Growth Fetish

The Indian media’s unhealthy obsession with GDP numbers

01 August, 2016

On 3 June this year, writing in the Economic Times’ editorial page, the journalist Abheek Barman declared that, “At 7.6%, India is the fastest-growing economy or the best data fudger.” Barman, a consulting editor with the news channel ET Now, called the gross domestic product estimates released by the government on 31 May “a crazy statistical fudge” and “a delight for emperors in need of new clothes.”

For these serious accusations, he had the following to offer as evidence. “The bulk of growth has apparently materialised from Rs 140,000 crore—try wrapping your mind around that number—of ‘discrepancies’ in our balance sheets,” he wrote. Barman said that TCA—the chief statistician of India, TCA Anant—“has conjured up a more than four-fold jump in ‘discrepancies’ and padded it to the GDP number.” He added, “Take away the rubbish in data”—read discrepancies— and “our actual growth rate is around 4%, about half of what is being claimed.”
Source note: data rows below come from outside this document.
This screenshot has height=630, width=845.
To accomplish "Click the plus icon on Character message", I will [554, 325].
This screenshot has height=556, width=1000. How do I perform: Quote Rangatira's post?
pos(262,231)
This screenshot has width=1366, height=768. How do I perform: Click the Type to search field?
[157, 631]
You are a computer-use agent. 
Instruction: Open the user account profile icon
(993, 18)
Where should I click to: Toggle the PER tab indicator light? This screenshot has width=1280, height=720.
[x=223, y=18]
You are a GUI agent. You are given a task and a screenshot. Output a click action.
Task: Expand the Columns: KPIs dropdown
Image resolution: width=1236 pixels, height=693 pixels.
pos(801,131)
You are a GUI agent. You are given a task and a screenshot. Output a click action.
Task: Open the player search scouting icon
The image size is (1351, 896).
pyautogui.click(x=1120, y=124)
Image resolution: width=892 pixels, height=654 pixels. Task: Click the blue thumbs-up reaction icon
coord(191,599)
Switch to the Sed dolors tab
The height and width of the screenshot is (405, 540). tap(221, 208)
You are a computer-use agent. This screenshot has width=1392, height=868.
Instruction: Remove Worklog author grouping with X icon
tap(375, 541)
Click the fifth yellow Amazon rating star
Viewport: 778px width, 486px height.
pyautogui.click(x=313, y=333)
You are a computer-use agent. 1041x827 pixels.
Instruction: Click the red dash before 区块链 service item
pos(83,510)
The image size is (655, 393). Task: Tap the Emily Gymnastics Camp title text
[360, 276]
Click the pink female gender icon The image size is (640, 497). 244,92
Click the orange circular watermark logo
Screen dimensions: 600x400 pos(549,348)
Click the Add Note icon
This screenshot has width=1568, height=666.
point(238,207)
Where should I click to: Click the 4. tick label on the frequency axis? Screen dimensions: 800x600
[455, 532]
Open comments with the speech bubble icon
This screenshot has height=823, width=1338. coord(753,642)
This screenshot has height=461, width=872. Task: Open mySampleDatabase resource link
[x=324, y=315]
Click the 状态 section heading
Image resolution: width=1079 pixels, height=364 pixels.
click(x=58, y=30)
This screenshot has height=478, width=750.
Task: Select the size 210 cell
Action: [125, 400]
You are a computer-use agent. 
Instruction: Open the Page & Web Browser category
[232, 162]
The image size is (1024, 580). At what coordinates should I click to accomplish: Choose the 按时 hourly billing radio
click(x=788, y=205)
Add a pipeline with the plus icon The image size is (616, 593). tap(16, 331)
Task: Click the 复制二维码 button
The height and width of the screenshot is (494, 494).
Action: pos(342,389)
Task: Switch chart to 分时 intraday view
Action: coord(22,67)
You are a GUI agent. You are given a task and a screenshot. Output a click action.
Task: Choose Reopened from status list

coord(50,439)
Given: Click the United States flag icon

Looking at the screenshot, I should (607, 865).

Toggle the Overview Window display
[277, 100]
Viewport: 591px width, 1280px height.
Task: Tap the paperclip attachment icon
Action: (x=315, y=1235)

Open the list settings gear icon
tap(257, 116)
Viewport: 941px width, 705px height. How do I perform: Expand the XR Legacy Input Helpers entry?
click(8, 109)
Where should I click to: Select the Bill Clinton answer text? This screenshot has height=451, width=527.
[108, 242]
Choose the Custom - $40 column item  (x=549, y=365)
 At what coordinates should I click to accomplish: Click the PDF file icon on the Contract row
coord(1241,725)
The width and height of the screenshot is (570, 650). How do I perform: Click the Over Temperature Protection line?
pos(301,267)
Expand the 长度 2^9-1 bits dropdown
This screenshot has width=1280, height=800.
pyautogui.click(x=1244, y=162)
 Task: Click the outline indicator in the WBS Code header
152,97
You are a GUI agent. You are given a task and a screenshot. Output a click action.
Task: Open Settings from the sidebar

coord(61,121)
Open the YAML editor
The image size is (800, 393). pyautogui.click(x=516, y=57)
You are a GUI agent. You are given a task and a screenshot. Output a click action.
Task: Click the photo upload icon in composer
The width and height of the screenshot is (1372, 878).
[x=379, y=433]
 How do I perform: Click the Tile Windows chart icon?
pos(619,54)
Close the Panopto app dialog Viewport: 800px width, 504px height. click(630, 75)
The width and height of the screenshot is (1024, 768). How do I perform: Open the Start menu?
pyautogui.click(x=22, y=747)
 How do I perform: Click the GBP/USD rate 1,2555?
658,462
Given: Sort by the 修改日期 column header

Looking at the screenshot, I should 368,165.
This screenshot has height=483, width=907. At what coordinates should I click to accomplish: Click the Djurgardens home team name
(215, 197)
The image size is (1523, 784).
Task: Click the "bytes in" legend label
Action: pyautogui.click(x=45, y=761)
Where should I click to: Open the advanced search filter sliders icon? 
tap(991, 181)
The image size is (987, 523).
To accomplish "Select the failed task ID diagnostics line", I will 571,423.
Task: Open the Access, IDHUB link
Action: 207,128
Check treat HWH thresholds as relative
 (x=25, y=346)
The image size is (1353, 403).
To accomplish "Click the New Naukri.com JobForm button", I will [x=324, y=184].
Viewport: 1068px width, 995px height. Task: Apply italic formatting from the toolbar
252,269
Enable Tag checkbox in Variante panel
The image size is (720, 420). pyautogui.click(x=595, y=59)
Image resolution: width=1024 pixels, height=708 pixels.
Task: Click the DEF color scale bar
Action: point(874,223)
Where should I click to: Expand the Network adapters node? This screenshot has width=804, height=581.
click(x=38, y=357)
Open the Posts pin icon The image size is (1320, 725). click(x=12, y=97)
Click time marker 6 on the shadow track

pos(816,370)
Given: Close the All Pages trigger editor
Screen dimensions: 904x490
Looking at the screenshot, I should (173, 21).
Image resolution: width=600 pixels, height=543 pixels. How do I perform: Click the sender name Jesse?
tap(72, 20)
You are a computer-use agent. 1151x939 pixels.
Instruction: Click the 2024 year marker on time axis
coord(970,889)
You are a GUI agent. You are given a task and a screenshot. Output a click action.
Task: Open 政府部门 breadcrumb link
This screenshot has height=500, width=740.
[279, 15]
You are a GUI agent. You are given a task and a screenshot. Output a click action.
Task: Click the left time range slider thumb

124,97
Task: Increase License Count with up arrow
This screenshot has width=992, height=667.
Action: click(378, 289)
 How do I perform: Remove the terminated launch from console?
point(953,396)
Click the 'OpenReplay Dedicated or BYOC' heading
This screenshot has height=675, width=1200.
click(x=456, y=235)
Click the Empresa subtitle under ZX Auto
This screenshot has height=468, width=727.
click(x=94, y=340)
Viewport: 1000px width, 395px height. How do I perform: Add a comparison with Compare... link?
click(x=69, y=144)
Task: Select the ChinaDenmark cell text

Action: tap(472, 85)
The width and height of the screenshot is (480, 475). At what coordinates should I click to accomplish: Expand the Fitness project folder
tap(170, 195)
It wasn’t just the Economic Times. Mainstream media was flooded with opinion pieces that alleged data fudging by the government, citing the discrepancies figure as evidence. Many publications repeated the claim that, if one excluded the discrepancies from the GDP, the growth rate would come down to around 4 percent. A Huffington Post headline read “Gross Discrepancies Projected,” while one in Mint claimed “Discrepancies drive GDP growth.” The most alarming headline came from the Deccan Chronicle, which interpreted “discrepancies” literally, and used a perceived synonym in its headline: “India admits to errors in GDP numbers.”

All these analyses were off the mark, and showed a failure to understand what the term “discrepancies” means in economics. India, like most countries, measures its GDP in two ways: by summing up production and by summing up expenditure. Theoretically, the amounts arrived at through the production method and the expenditure method should be the same. But, in practice, the numbers do not tally for a variety of reasons: primarily because the intricacies of each method make some variation inevitable, but also because data sources vary widely and differ in quality. The declared GDP is that arrived at through the production method, and the difference between this and the expenditure figures is announced as an item called “discrepancies.” The expenditure figures, and thus discrepancies, are expected to be revised over time, when better data come in. For instance, the provisional estimates for the last quarter of the 2015 financial year pegged discrepancies at 3.4 percent of the GDP, but the figure came down to 1.1 percent in the revised estimates. The numbers released by the government on 31 May were provisional estimates.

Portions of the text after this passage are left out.